There are the early days when on tight incomes you try to make everything for everyone, which works until you figure out that it costs more to make gifts half the time, or you have had the delightful experience of having the recipient ask "What's this?" Christmas morning.
Then there is the stage when you decide what the hell I am sewing for me and do your best in the stores.
Later, and this is where I am now, the kids are big enough to buy their own good taste stuff, and you are best taking orders.
At least it is something no mall or online merchant can give them and it does spare them your own random taste, which in my case is quite an issue. My daughter's classic line when shopping with me is "well that looks like something you would wear" - a comment that suggests she will never be one day writing a book called "What my mother taught me about style" or that she and the daughter-in-laws and granddaughters will ever be killing each other for a crack at my curated wardrobe after I have drifted off to that great fabric store in the beyond.

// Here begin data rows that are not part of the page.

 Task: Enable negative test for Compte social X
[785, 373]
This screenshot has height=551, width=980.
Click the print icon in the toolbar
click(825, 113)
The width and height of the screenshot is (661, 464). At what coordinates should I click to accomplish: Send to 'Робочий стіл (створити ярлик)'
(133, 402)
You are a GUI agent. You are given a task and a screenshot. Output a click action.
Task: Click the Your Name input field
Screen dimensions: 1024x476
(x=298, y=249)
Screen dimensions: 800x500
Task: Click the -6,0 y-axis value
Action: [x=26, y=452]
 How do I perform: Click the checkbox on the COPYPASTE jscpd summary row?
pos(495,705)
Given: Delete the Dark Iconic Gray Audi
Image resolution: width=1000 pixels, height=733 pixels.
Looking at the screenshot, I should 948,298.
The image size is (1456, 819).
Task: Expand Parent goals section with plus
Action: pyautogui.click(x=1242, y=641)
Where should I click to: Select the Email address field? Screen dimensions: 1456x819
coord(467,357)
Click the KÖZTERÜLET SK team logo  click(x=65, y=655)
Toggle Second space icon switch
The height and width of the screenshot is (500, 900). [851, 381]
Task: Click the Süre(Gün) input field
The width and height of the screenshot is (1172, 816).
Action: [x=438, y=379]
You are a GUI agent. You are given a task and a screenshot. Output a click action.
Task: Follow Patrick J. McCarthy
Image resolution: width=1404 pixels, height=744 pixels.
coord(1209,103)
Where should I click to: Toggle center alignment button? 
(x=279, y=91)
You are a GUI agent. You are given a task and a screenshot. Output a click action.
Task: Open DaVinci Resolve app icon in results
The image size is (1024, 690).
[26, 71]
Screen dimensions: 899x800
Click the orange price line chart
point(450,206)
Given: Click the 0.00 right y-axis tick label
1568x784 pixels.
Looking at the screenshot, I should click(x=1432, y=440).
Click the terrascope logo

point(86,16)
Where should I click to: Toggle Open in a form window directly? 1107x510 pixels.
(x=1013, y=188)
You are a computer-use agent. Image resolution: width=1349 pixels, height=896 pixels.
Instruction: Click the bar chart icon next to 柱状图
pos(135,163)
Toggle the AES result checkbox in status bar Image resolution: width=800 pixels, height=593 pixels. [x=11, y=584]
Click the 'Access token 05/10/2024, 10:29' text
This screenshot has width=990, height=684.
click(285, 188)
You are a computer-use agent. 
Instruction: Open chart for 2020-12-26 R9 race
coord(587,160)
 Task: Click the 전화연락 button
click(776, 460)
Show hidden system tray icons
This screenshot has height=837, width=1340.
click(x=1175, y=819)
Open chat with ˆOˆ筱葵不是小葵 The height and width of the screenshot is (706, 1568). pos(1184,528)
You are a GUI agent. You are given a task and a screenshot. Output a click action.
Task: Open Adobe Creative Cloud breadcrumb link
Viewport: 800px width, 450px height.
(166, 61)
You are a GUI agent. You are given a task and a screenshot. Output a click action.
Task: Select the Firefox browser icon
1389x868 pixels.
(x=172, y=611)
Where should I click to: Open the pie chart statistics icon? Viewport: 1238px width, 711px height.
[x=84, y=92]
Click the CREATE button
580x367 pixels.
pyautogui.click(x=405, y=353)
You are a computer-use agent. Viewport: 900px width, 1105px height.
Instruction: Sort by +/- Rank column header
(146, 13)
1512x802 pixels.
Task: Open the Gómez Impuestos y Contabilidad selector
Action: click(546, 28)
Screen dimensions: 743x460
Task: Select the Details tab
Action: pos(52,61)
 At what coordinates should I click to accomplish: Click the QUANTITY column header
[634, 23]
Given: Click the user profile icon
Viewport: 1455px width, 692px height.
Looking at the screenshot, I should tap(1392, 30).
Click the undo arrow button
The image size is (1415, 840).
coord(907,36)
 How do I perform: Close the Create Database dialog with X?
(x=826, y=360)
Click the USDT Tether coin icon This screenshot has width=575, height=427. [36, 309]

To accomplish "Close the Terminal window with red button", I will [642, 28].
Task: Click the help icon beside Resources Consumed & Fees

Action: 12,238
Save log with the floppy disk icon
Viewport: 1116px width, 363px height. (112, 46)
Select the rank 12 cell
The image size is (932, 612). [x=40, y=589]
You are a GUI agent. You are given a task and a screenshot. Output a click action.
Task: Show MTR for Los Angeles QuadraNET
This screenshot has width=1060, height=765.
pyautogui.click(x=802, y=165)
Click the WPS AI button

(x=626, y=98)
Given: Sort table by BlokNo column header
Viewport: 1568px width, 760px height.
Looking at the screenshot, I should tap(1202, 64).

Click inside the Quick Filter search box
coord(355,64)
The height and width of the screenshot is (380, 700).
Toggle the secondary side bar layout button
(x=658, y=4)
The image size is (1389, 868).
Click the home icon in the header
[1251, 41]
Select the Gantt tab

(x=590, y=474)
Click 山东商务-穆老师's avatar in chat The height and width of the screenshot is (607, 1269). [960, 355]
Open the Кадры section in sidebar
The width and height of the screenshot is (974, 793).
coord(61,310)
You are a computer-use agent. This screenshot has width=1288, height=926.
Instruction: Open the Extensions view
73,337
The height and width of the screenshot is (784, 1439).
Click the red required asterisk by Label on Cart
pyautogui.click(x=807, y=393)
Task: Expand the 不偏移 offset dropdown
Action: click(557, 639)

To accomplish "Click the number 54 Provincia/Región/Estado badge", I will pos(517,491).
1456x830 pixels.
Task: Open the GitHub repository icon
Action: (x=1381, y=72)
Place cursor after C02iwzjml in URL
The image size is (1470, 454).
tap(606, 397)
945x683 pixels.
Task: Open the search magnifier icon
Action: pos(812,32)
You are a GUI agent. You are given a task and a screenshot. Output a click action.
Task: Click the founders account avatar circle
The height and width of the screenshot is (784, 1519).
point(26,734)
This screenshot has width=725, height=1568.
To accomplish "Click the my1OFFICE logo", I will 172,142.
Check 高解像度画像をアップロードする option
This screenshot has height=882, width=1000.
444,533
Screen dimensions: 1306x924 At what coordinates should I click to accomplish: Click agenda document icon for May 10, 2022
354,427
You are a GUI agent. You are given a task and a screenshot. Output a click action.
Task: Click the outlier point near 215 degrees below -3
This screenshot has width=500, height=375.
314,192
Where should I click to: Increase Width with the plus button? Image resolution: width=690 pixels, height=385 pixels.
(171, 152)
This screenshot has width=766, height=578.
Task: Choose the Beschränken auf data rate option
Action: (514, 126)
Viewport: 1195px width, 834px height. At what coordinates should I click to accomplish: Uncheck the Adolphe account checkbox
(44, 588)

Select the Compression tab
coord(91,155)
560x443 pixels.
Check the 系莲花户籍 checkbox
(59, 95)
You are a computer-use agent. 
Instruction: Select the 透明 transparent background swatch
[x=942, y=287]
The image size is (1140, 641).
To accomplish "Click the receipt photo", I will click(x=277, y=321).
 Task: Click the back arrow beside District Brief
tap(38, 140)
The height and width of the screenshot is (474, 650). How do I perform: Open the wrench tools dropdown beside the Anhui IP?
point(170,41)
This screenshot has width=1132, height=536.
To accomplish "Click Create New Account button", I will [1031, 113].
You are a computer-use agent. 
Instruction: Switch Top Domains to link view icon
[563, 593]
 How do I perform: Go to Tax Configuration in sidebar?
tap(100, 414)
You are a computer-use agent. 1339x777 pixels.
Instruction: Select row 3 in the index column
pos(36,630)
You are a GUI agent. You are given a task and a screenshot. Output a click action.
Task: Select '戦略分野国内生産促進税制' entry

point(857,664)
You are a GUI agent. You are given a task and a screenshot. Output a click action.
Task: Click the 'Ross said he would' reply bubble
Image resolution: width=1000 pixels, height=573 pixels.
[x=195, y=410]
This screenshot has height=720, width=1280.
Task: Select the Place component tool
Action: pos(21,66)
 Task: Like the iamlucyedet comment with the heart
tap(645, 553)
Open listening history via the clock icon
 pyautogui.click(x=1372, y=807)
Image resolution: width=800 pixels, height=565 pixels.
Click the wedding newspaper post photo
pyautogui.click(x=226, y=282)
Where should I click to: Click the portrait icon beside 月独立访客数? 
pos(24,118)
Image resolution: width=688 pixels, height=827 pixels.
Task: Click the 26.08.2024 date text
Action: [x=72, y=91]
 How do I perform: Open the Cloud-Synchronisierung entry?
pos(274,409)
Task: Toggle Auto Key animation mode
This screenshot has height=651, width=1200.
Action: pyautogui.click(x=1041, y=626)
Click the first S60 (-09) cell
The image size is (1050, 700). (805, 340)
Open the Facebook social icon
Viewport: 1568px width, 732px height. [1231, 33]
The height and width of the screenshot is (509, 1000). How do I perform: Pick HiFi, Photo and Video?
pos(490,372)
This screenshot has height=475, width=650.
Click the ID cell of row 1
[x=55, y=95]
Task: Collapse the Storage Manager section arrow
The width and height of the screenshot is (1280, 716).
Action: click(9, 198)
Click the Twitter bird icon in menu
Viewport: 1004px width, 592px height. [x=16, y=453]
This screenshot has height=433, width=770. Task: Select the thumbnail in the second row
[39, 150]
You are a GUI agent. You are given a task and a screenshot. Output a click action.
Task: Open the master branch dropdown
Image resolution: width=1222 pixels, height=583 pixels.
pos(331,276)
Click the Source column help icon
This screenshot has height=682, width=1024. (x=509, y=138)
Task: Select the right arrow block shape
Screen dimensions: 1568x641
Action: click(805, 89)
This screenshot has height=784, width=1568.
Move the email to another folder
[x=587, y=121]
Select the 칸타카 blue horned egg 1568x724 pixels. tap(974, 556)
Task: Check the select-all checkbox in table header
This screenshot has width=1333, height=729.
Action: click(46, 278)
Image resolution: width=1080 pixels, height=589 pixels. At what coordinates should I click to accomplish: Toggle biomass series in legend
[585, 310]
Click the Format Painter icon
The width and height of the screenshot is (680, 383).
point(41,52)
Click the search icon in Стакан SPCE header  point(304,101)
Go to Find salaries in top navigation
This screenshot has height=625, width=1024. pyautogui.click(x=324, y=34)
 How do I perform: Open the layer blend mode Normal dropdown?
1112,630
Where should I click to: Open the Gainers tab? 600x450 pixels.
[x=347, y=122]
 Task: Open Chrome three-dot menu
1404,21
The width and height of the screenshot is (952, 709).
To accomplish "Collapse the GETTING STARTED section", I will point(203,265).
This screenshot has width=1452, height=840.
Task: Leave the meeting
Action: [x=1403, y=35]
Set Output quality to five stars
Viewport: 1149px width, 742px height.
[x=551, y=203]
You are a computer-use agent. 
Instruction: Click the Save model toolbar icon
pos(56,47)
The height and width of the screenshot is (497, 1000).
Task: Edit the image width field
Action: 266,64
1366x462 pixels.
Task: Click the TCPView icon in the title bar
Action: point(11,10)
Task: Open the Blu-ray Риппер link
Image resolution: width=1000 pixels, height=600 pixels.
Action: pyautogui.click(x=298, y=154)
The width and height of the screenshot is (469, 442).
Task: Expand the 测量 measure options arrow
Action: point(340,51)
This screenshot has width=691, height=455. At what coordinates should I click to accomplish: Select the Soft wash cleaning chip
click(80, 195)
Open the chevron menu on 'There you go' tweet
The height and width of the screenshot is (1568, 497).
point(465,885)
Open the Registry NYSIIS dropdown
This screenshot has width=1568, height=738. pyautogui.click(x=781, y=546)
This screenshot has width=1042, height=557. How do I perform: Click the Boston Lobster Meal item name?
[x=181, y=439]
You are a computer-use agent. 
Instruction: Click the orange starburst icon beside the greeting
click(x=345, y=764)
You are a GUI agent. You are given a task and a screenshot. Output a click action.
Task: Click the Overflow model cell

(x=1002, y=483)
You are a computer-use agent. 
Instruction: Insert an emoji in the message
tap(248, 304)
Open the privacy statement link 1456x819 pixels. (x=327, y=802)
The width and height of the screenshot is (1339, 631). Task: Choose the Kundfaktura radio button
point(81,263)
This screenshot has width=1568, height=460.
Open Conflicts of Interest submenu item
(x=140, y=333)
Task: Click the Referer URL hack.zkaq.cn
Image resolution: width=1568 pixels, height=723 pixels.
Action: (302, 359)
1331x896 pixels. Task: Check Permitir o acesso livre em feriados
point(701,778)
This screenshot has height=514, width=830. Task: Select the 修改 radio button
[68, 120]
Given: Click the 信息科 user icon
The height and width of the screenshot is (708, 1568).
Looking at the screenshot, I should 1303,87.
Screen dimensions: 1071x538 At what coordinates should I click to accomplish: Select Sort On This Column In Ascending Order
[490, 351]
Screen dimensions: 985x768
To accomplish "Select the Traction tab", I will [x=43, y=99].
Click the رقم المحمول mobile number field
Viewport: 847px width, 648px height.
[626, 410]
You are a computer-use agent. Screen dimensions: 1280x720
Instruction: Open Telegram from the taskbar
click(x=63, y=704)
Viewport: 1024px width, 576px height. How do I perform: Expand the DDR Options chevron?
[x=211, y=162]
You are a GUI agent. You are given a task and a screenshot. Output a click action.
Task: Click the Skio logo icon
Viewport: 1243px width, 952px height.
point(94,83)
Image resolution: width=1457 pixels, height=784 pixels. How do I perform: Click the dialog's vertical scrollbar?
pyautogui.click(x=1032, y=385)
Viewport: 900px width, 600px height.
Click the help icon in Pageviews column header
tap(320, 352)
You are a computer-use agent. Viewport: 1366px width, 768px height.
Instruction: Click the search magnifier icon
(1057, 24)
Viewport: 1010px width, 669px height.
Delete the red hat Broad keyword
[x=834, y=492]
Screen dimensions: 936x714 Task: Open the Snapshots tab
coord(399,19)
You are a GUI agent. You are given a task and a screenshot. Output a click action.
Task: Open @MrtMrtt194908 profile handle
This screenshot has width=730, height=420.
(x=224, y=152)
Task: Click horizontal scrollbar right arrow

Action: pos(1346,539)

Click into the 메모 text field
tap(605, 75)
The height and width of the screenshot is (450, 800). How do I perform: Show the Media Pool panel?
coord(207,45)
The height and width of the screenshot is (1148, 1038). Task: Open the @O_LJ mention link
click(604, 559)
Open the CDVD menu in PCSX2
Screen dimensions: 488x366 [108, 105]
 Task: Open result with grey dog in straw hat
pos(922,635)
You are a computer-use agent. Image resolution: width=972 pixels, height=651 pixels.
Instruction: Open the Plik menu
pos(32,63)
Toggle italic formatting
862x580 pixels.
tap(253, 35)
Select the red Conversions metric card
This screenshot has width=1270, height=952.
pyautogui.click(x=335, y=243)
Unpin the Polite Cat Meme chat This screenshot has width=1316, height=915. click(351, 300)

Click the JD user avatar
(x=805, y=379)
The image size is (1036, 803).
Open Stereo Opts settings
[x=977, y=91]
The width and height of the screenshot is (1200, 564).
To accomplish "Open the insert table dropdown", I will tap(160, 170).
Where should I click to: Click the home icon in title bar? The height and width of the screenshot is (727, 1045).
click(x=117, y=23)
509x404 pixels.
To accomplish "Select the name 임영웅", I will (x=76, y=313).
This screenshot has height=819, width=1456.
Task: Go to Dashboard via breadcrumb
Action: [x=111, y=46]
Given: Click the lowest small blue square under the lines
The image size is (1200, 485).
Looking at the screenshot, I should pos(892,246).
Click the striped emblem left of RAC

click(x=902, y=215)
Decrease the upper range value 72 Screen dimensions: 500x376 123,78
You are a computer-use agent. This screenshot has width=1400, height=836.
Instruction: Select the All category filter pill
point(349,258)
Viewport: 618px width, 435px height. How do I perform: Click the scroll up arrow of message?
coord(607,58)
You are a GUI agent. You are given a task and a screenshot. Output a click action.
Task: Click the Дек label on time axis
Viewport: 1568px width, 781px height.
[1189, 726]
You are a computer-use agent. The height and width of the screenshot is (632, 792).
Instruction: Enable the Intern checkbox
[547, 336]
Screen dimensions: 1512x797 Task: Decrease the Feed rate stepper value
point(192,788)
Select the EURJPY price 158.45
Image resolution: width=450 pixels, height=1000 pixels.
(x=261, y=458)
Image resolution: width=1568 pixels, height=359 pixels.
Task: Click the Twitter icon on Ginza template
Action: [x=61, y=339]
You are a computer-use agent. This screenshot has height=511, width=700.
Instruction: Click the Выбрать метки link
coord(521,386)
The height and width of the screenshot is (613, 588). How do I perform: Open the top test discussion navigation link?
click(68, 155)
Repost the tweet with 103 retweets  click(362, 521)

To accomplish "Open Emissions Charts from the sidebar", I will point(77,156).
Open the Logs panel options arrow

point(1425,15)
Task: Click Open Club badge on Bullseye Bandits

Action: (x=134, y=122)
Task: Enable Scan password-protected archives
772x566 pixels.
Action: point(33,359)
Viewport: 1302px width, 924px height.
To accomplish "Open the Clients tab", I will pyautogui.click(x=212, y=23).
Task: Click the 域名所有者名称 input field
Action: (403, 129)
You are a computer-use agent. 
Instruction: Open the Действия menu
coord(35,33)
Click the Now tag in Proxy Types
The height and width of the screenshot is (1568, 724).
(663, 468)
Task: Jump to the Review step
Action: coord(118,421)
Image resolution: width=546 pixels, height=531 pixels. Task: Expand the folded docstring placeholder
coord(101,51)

I am doing pretty good with the order up system, up to the point where my youngest son asked me if I can knit him a sweater for Christmas.
I have a distinct feeling that he means Christmas 2015 not 2016.
Here is what I am supposed to be trying to knit. Five hours of Netflix and I have the ribbing on the bottom done. My goal for this afternoon is to see if I can knit while I walk on the treadmill. Stay tuned on that one, or watch the local papers for the accident reports:
I really wish I could say that I knit at even a fraction of the speed at which I crochet. I have been happily crocheting cardigans for the kids.
I have to say though that part of the reason for the swiftness of my crochet production is that I have no idea what I am doing, even when executing the most simple of patterns.
For example I suggest new crocheters learn how to actually count rows before they start a pattern. If you count ridges say thinking they are actually rows, rather than counting both the ridges and the dips underneath as two rows, which they in fact are, you will crochet arms that are, just saying, about twice as long as they should be. This is what that will look like:
|Unblocked but that isn't going to fix anything|
Probably the worst part of this is that it took me two sweaters to figure out I was doing anything wrong. In fact it took me going back to the picture to realize that the original did not have cuffs on the sleeves rolled up to the armpits. I just figured it was part of the style to keep kids really warm.
Onward as they say.
Now I have a question for you.
Are you attempting any self-made gifts this year, if so what are they?
If you are giving fourteen people stranded Norwegian colour worked mitts, or tailoring your husband a sports coat, or or crocheting everyone an heirloom quality bedspread feel free not to leave a comment.
For the rest of you, I really want to know what you have on the on ramp for this year, and what you actually think you will get done, or what your generally philosophical position on gift giving this time of year is.
We are, after all, in this together.